His family learned that Mr. Ortiz had been sentenced to death. His dismembered body was thrown, along with others, into a mine at Cuesta Barriga. Other bodies were dropped by helicopters over the Pacific.
It took another 12 years to identify the nearly 200 bone fragments and pieces of clothing found at Cuesta Barriga, including Mr. Ortiz’s. The legal case dragged on even longer. In June, 47 years after he disappeared, the Chilean Supreme Court handed down its final verdict: up to 20 years in prison for the 37 Simon Bolivar agents.

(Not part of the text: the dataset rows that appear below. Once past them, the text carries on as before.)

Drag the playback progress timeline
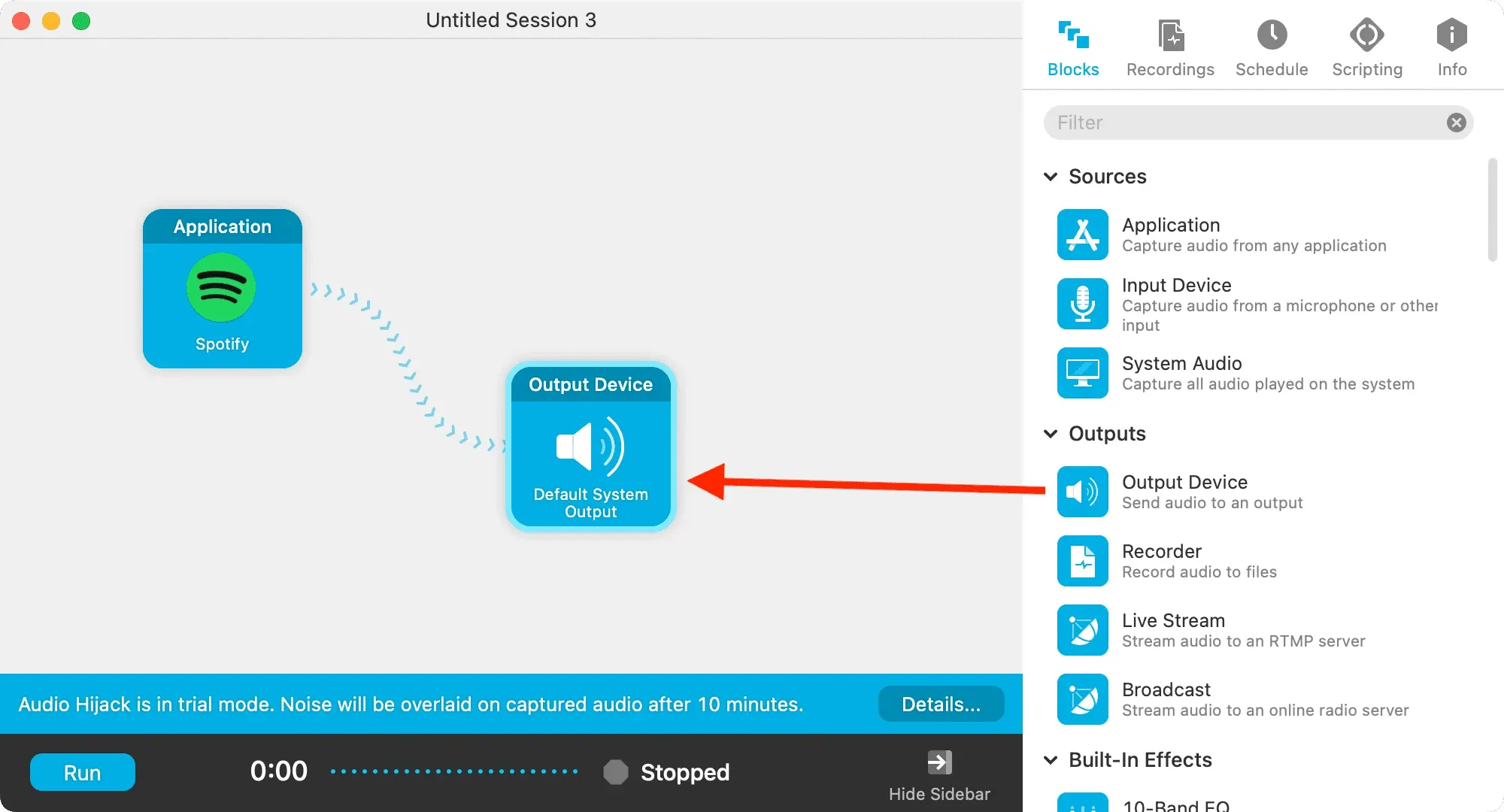The width and height of the screenshot is (1504, 812). pyautogui.click(x=457, y=771)
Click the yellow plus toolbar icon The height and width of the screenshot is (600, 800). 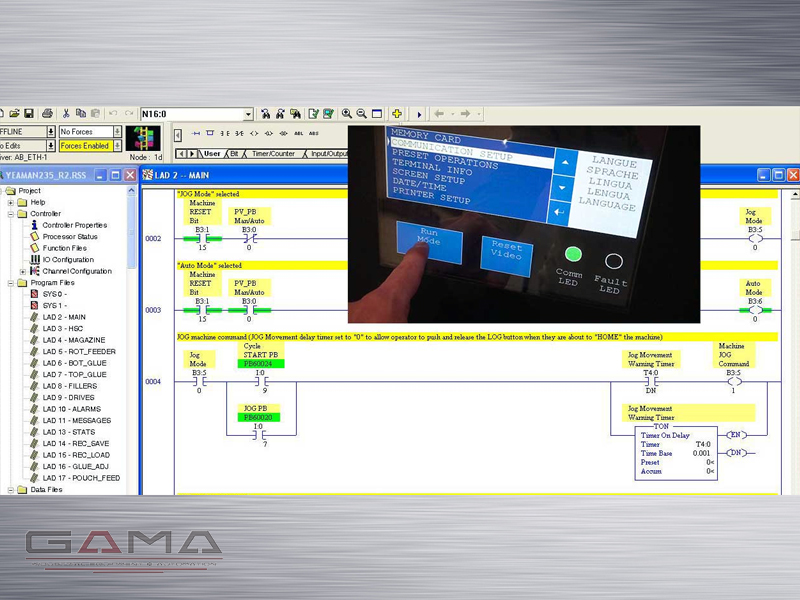(397, 114)
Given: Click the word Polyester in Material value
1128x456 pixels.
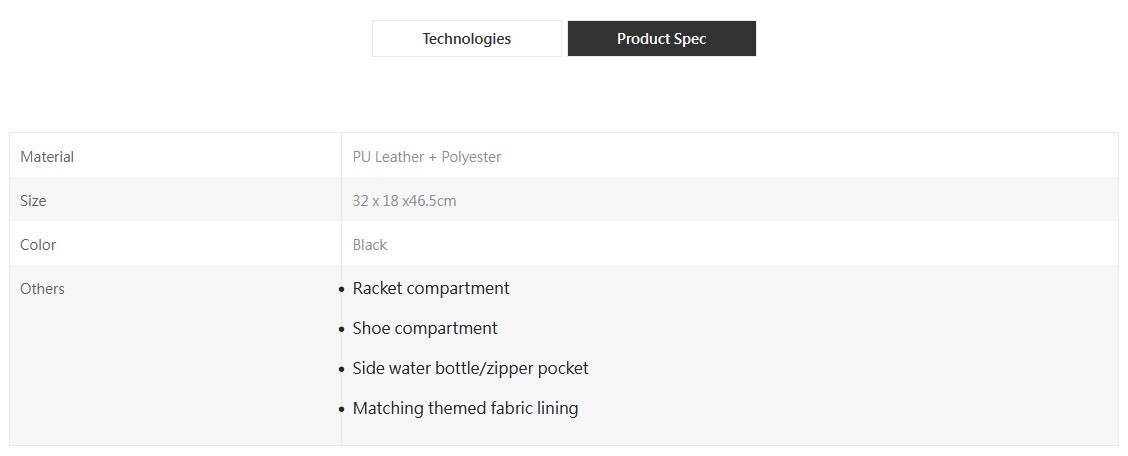Looking at the screenshot, I should coord(471,157).
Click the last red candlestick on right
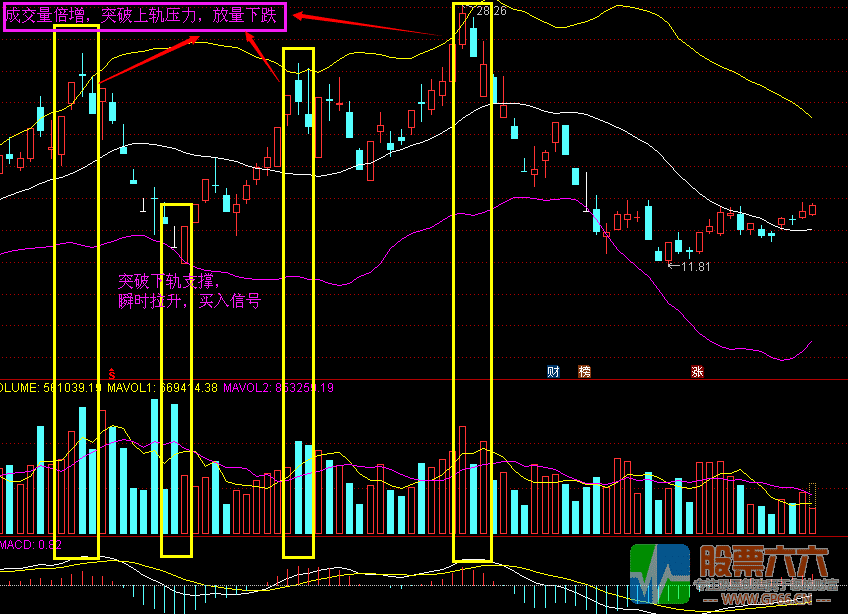 (x=812, y=209)
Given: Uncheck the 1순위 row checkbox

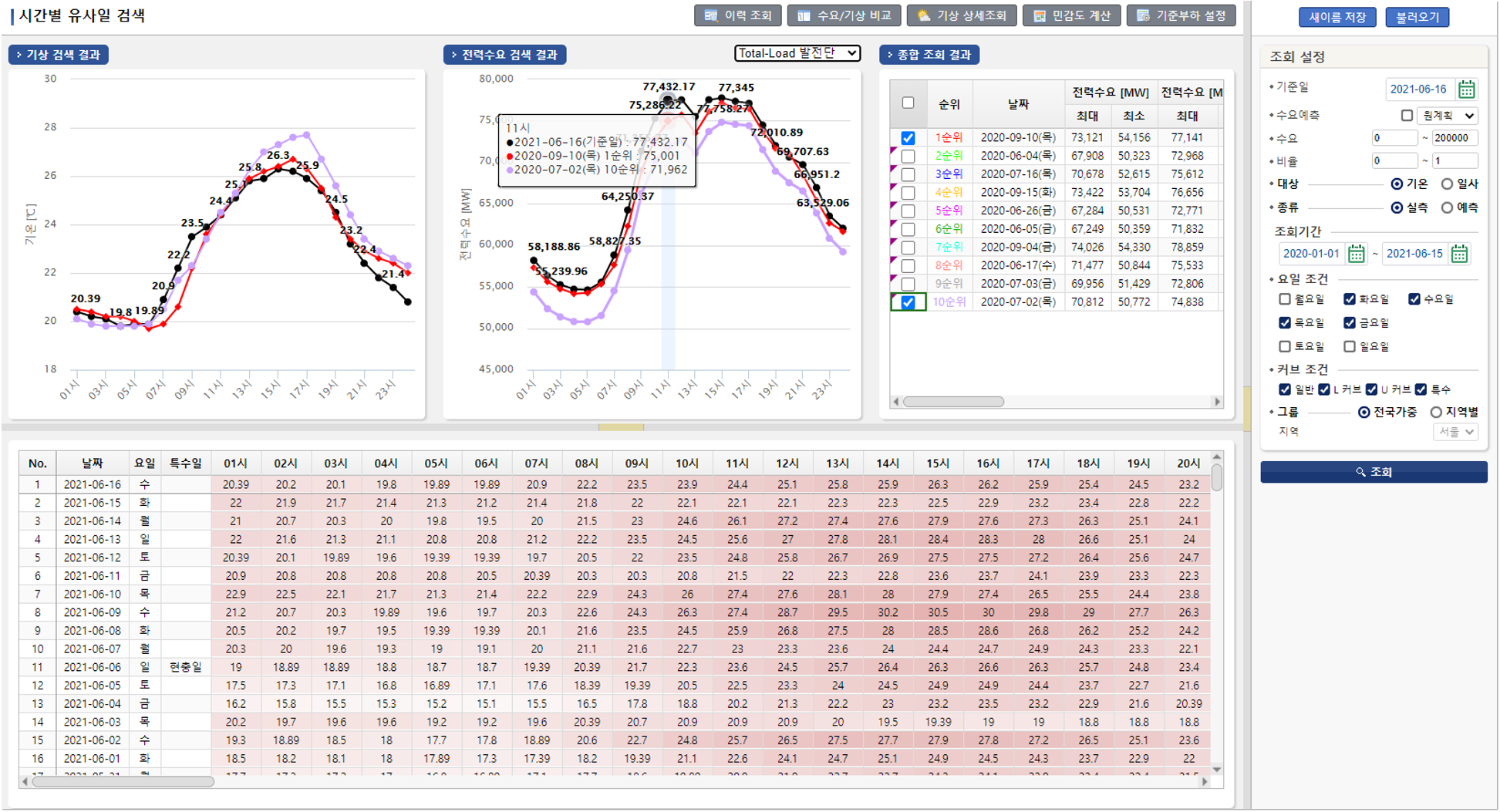Looking at the screenshot, I should [908, 138].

“I spent practically my whole life shrouded in terror,” said Ms. Ortiz, who dug into court documents and human rights organizations for 47 years. “No one can make up for the loss. You are given five pieces of bone and are believed to be your father. For me, that is still missing in a way. None is closed. it’s so late.”
Lawrence Blair Contributed reporting from Asuncion, Paraguay and flavia milhorens from Rio de Janeiro.